## Page:
----------------
Autoscale doesn't seem to launch new instances

Hi, I’m currently trying the autoscale feature, I’ve launched an app in 2 regions, and configured autoscale with fly autoscale standard min=4 max=6.
The command fly autoscale show returns expected values:

     Scale Mode: Standard
      Min Count: 4
      Max Count: 6

I tried a load test with 200 concurrent connections, and the logs shows many lines like this one

2021-09-16T14:42:45.736960969Z proxy[523c6e85] lax [warn] Instance reached connections hard limit of 25

but the app sticks at 4 instances (I’m monitoring it with fly status --watch)

any idea why it does not create the needed instances since it reaches the connections hard limit ?

Thank you for your support :slight_smile:

Another remark, disable doesn’t seem to do what’s supposed to do…

mad@dev ~/c/e/q > fly autoscale show
     Scale Mode: Standard
      Min Count: 4
      Max Count: 6
mad@dev ~/c/e/q > fly autoscale disable
     Scale Mode: Disabled
mad@dev ~/c/e/q > fly autoscale show
     Scale Mode: Standard
      Min Count: 4
      Max Count: 6

Setting the scale count manually disables the autoscaling feature, but setting it back doesn’t seem to add new instances.

How long are you running your test for? If you visit the UI (fly.io/apps/<name>/metrics) you can see the concurrency per VM. Scaling is based on metrics, so it’ll need to be maxed out for like 30-60s before you see a response.

Also what are your limits set to?
----------------
## Raw data:
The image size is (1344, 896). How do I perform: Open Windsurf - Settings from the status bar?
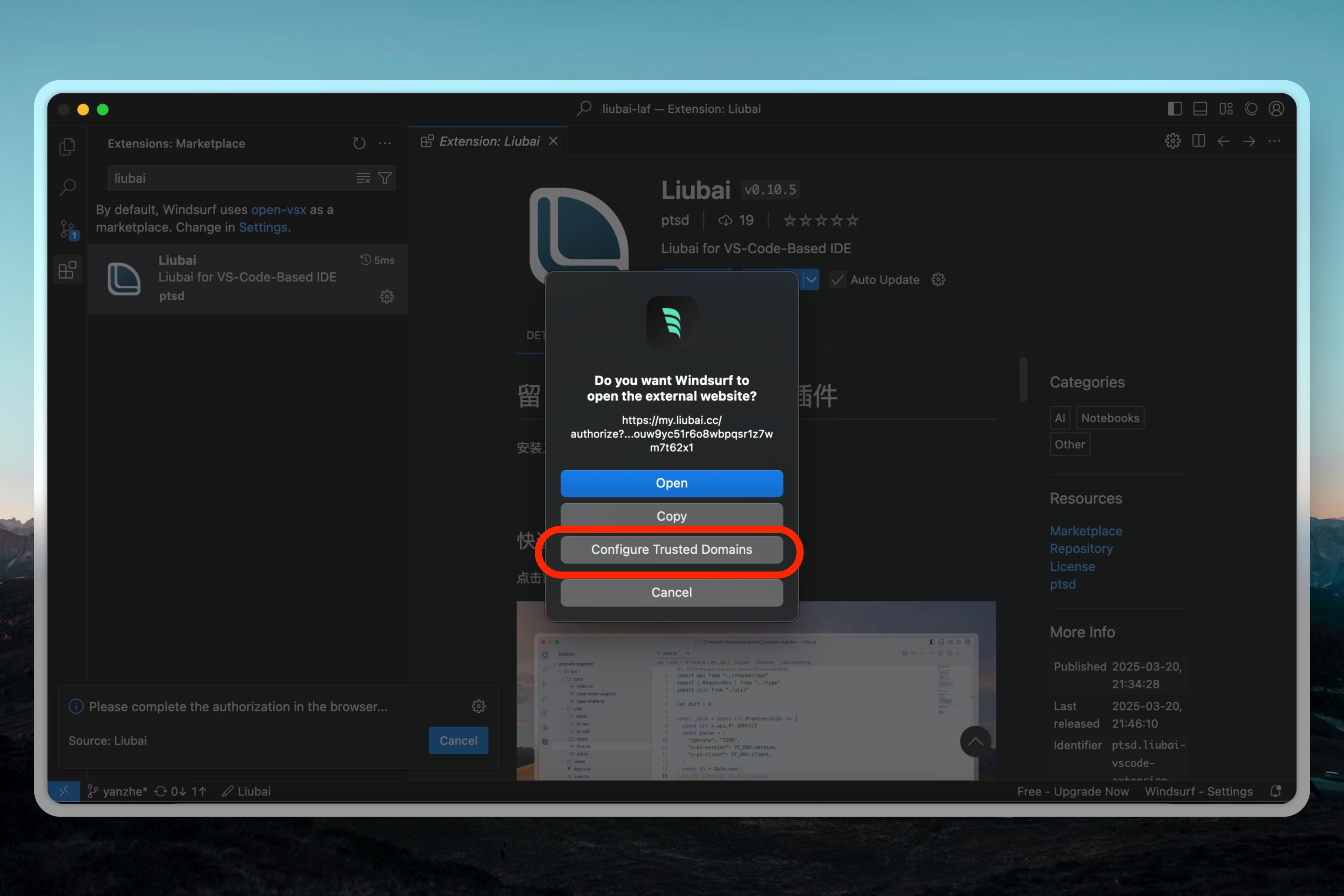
----------------
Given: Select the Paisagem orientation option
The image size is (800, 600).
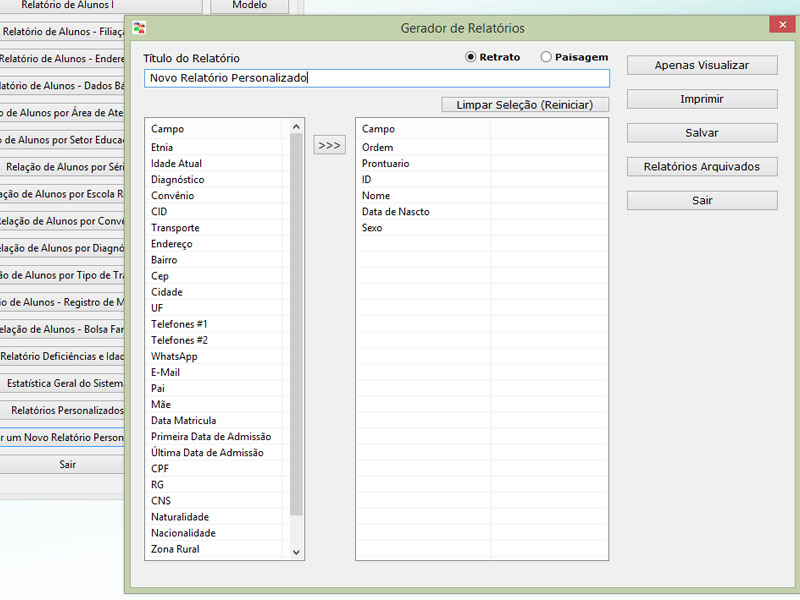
----------------
## Written instruction A:
Answer these about the autoscale thread, one line each:
(i) In how many regions was the app launched?
(ii) What connections hard limit does the warning in the logs report?
(iii) According to the reply, for roughly how long must concurrency be maxed out before scaling responds?
## Written instruction B:
From the autoscale thread, extract the stretch from "I tried a load" through "fly status --watch)".

## Solution A:
(i) 2 regions
(ii) 25
(iii) About 30–60 seconds

## Solution B:
I tried a load test with 200 concurrent connections, and the logs shows many lines like this one

2021-09-16T14:42:45.736960969Z proxy[523c6e85] lax [warn] Instance reached connections hard limit of 25

but the app sticks at 4 instances (I’m monitoring it with fly status --watch)